Iniezioni di memoria Omaggio silenzioso alle tante vittime di questa pandemia
Un anno fa i camion dell’Esercito con le bare da Bergamo Ieri in Certosa le note del Silenzio e il ricordo delle autorità
Marcello Pulidori
Un anno fa, esattamente un anno fa. Era il 21 marzo 2020 quando i camion militari partiti da Bergamo attraversavano Corso Ercole d’Este, in un pomeriggio che non si potrà scordare, per entrare alla Certosa di Ferrara. Carichi di bare che non avevano potuto trovare l’omaggio dovuto nei loro luoghi d’origine, intasati in ogni ambito da questo incubo fatale precipitato sulle nostre esistenze.
Per Ferrara, che accolse 112 di quelle salme, quella data è impressa nella memoria collettiva. Come la Giornata ferrarese in memoria delle vittime dell’epidemia da Coronavirus.
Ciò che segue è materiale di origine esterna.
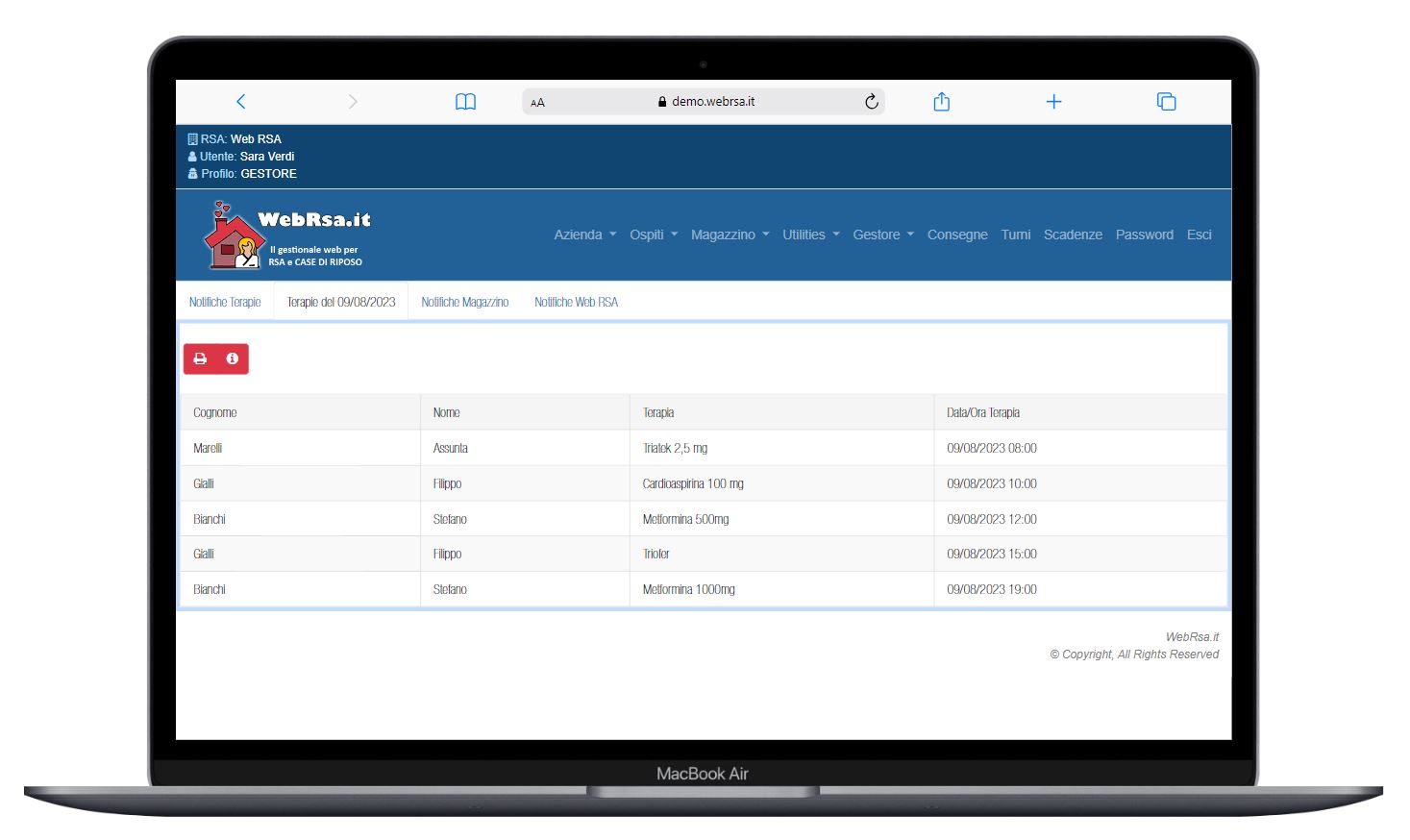
Task: Open the Notifiche Web RSA tab
Action: (576, 302)
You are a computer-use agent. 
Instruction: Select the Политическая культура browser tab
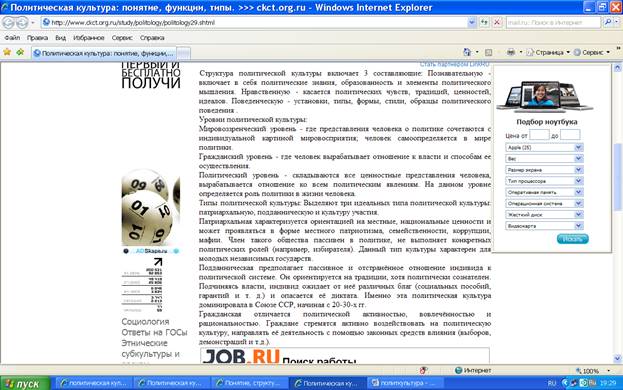104,53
Ieri mattina, 21 marzo 2021, in Certosa, accanto all’Aula del Commiato, e in concomitanza con il calendario che ha segnato un anno esatto da quel tragico giorno, la città si è fermata per una cerimonia silenziosa ma carica di un dolore perforante, una cerimonia in cui le uniche parole sono state quelle del vescovo Gian Carlo Perego: «Siamo qui – ha detto l’arcivescovo di Ferrara – per pregare per chi ha perso la vita a causa della pandemia, per le loro famiglie, per i loro cari».
Indovinato, per la mesta circostanza, il protocollo, studiato proprio per lasciare al silenzio, quello dentro l’anima, il compito di onorare nel modo più sentito e partecipe questi lutti della nostra modernità. Lutti impensabili, prima che la pandemia piombasse sulle nostre vite. Davanti alle corone dei due Comuni, Bergamo e Ferrara, le autorità cittadine: il sindaco Alan Fabbri, il vice Nicola Lodi, il prefetto Michele Campanaro, il vescovo Perego, e Luca Cimarelli presidente della Holding Ferrara Servizi.
Iniezioni di memoria che resteranno incancellabili, come incancellabile fu il dolore di chi non poté neppure abbracciare un padre, una madre, un figlio che se ne andavano. Condizioni che la mente umana non sa accettare. Innaturali, appunto.
Lo ha ricordato ieri mattina in Certosa, in tono sommesso, il primo cittadino, davanti a qualche taccuino: «La morte è tragica, ma lo è ancora di più nella lontananza imposta dal Covid – ha ricordato Fabbri – Con sincera partecipazione abbiamo voluto far sentire la nostra vicinanza a tutti i cittadini, alle famiglie, a chi ha perso famigliari e amici».
La tromba della Filarmonica “Giuseppe Verdi” di Cona ha intonato il “Silenzio” per onorare la memoria di chi ha trovato l’ultima pace lontano dalla sua terra.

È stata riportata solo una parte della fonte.